Mothers and Daughters
Early in the history of the personal computer, the motherboard (also called the mainboard) was little more than a skeleton to which the CPU, chipset, BIOS, sometimes the RAM, and other boards called daughter boards or risers, were attached.
The daughter boards contained such peripherals as the drive controllers, input/output controllers, sometimes the memory banks, and other devices.
The motherboard shown here is from the original IBM PC.
Nowadays, virtually all motherboards (or mobo's, to those in the know) integrate these components onto the motherboards themselves. Devices that are included on modern motherboards, but which typically were separate components in earlier PC's, are commonly known by the somewhat oxymoronic term integrated peripherals.
As an aside, some parts that used to be mounted on the motherboard, such as the L2 and L3 CPU caches, are now typically mounted on the processor itself, which greatly increases processing efficiency.
Being able to identify the components on the motherboard is essential to any home computer builder. It's also a great way to
bore impress family and friends: "That's the SATA connector, right there next to the chipset." The picture shown here is of a pretty typical motherboard at the time of this writing and points out a few of the major parts. But you should always read the motherboard manual to locate the rest of the parts. They'll all be labeled on the motherboard itself, but the type usually is very small. It's easier to narrow down your search if you look at the diagram in the manual first.
Modern motherboards usually include the following on-board components:
The CPU socket.
Memory (RAM) slots.
Connections for the hard drive and other drive and storage devices. Most boards being manufactured today have only SATA connectors. EIDE headers are history (although a very few modern motherboards still have them), and floppy drive headers are ancient history.
The BIOS (Basic Input / Output Services) chip and CMOS battery.
Expansion slots that can accommodate aftermarket expansion cards for audio cards, video cards, network cards, and so forth. PCI-ex slots are the most common expansion slots at the time of this revision.
Some motherboards also include on-board audio, video, network, or modem capabilities. These are built right onto the motherboard (usually embedded in the chipset or sometimes the CPU) and are configured through the BIOS setup.

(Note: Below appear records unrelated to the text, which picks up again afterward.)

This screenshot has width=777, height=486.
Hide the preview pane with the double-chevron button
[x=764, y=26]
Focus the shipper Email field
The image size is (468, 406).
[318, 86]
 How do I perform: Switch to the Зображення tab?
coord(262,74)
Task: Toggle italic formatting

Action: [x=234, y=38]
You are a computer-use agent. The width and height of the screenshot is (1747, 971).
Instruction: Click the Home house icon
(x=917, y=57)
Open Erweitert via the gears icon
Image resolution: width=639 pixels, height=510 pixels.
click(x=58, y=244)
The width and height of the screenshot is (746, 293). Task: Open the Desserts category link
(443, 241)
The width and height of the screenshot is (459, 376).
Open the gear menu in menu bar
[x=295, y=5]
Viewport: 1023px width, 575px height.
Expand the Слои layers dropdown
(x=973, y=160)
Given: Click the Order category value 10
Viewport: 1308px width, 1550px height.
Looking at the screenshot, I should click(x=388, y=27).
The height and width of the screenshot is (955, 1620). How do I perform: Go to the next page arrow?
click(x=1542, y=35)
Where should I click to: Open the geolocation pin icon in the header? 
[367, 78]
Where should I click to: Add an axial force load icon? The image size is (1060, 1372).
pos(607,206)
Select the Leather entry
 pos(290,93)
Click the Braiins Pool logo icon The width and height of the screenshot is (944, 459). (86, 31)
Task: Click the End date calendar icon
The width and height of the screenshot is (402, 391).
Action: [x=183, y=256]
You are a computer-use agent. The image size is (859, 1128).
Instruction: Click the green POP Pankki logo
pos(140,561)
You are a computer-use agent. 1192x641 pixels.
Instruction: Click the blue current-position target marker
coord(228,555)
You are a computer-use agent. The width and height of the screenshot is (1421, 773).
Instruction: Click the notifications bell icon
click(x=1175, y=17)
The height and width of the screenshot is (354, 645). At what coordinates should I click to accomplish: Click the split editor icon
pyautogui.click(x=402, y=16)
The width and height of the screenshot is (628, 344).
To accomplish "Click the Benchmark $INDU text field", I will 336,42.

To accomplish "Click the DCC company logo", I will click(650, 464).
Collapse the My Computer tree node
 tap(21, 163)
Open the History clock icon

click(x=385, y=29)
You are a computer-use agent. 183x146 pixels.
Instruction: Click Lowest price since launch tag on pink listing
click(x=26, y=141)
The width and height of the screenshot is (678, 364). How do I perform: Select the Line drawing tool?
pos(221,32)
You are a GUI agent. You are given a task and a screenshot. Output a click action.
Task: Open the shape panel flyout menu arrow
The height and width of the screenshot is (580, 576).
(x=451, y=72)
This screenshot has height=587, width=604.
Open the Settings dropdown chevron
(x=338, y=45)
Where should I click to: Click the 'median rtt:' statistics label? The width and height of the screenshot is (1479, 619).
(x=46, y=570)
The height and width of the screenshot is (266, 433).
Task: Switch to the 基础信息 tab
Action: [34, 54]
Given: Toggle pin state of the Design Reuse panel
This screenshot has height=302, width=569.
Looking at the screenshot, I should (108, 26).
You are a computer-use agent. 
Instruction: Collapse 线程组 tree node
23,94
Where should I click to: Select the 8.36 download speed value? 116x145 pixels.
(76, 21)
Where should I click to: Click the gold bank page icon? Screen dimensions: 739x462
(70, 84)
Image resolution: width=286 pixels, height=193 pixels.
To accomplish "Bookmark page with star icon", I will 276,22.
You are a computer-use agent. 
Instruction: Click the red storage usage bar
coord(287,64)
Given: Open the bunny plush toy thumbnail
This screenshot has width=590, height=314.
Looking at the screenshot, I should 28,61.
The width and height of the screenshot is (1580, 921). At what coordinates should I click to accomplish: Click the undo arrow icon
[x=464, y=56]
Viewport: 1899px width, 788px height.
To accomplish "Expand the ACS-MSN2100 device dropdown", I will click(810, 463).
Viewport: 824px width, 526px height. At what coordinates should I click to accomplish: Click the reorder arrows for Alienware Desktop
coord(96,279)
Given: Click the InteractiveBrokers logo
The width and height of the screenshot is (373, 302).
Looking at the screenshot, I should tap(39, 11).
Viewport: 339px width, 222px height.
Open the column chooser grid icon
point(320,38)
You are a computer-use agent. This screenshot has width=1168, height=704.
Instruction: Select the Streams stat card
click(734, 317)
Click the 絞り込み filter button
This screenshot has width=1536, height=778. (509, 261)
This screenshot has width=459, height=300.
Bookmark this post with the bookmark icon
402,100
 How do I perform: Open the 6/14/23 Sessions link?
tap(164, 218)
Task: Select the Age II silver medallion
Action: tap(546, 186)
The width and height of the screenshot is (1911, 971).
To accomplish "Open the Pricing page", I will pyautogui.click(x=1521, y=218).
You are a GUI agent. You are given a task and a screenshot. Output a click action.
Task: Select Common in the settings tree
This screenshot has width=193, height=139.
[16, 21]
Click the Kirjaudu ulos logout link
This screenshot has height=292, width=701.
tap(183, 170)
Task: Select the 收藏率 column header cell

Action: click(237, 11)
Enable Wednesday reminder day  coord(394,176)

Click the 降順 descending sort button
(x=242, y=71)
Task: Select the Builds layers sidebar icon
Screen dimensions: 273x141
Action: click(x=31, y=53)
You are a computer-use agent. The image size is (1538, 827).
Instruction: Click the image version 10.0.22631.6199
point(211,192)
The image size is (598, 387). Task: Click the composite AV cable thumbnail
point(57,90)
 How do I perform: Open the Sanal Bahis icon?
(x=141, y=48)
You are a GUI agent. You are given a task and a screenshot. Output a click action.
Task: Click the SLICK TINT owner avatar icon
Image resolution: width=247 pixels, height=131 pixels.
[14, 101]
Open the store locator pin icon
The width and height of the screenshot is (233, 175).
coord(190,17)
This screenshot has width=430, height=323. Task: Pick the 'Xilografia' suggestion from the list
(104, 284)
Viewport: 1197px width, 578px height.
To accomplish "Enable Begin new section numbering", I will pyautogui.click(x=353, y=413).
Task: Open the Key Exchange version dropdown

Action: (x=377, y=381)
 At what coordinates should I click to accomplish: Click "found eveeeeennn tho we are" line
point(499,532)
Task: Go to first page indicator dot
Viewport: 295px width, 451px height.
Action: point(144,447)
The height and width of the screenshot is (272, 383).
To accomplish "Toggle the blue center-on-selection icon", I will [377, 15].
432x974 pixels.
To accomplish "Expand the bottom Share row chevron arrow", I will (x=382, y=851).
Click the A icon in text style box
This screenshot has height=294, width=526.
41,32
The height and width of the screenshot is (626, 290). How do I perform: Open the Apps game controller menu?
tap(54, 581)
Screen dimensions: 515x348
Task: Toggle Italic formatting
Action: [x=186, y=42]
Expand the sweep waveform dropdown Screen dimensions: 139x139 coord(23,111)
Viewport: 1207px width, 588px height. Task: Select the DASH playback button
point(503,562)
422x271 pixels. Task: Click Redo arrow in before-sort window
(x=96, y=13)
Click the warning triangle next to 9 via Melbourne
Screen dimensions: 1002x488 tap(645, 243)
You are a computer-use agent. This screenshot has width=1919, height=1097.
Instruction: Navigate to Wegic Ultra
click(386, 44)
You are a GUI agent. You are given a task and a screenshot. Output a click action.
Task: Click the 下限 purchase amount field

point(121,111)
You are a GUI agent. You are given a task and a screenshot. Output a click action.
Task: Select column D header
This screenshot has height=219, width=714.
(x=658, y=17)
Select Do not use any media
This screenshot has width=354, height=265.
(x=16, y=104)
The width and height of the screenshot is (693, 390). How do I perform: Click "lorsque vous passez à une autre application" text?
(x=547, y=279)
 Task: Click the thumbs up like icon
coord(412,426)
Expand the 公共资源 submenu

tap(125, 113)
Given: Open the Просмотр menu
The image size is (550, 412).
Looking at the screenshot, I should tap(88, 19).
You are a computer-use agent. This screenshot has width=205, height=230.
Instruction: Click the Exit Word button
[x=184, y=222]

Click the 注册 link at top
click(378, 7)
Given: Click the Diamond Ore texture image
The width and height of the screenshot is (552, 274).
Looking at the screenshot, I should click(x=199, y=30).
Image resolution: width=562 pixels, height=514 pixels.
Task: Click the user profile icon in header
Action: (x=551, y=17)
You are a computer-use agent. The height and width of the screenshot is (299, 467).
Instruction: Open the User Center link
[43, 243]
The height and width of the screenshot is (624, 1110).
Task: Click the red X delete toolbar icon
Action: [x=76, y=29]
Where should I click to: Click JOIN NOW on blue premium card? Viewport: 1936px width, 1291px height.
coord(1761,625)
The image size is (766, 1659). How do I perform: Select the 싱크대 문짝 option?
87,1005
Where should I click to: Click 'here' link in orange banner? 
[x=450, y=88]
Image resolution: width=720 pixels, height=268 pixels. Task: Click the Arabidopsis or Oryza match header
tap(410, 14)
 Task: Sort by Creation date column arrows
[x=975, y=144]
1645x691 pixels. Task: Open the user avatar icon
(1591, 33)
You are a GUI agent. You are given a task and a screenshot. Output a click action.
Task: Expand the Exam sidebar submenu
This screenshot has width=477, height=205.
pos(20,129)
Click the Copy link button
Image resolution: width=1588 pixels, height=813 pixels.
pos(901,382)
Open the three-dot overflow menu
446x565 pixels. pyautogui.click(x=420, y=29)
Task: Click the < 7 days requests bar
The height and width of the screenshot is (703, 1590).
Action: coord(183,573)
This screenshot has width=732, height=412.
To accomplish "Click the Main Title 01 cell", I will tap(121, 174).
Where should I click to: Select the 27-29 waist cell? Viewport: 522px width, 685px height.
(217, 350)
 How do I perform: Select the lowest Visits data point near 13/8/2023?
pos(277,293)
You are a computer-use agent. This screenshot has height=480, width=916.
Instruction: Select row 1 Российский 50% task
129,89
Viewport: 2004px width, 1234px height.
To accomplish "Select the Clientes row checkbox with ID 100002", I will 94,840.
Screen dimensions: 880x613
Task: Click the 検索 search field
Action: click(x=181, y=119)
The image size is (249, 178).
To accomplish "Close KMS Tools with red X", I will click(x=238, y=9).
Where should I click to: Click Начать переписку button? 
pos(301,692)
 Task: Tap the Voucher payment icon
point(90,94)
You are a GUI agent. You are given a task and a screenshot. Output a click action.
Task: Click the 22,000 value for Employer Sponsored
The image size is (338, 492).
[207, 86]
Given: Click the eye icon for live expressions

Integrating peripheral components like audio cards and network cards onto the motherboard helps keep the cost of a new computer down by reducing or eliminating the need for add-on cards. It also simplifies assembly because there are fewer cards to install. The quality of built-in components, however, ranges from awful (on el-cheapo boards), to excellent (on high-end boards). Depending on how you're using a computer, you may or may not be happy with the on-board components.
Another downside to built-in cards is that they usually are neither repairable nor upgradeable. That's one reason why most motherboards that feature integrated audio, video, modem, or network interface cards also offer the option to disable the onboard devices and install add-on cards to take their place if the integrated cards should go belly-up, become obsolete, or simply not suit your needs. It's always best to disable failed components in the BIOS to prevent resource conflicts. Many times, BIOS continues to believe that a component (especially a network adapter) is functional even after it burns out.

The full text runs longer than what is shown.